Senator
- In office 13 May 1960 – 1 June 1973
- In office 12 March 1952 – 22 July 1954
- Constituency: Dublin University

Personal details
- Born: 11 July 1902 County Westmeath, Ireland
- Died: 11 June 1980 (aged 77) Dublin, Ireland
- Party: Independent
- Spouse: Kathleen Condell ​(m. 1930)​
- Children: 4
- Education: Trinity College Dublin

= William J. E. Jessop =

Irish academic and politician (1902–1980)

William John Edward Jessop (11 July 1902 – 11 June 1980) was an Irish academic, medical practitioner and an independent member of Seanad Éireann.

Jessop was born on 11 July 1902 near Mullingar, County Westmeath, the eldest of three sons of John Brabason Jessop, a farmer, and Mary Jane Jessop (née Anderson).

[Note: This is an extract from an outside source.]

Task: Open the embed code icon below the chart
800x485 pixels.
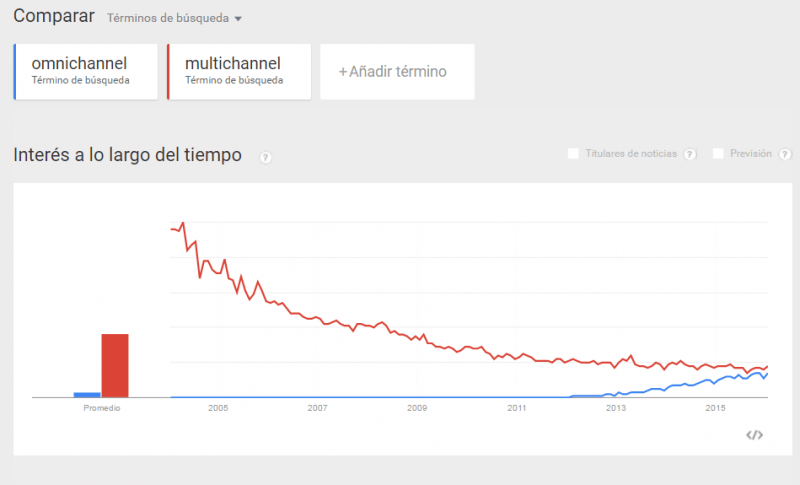Action: coord(755,435)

He was a professor of Social Medicine at Trinity College Dublin (TCD). he was appointed professor of physiology and biochemistry in the Royal College of Surgeons in 1929, and served as physician at the Meath Hospital from 1930 to 1980.

He was elected to the 7th Seanad on 12 March 1952 at a by-election for the Dublin University constituency caused by the resignation of Gardner Budd. He was defeated at the 1954 Seanad election but was again elected at a by-election on 13 May 1960 caused by the death of William Fearon. He was re-elected to the 10th (1961), 11th (1965) and 12th (1969) Seanad. He lost his seat at the 1973 Seanad election.

Following his retirement from TCD, he became visiting professor of chemical pathology at the University of Ife in Nigeria.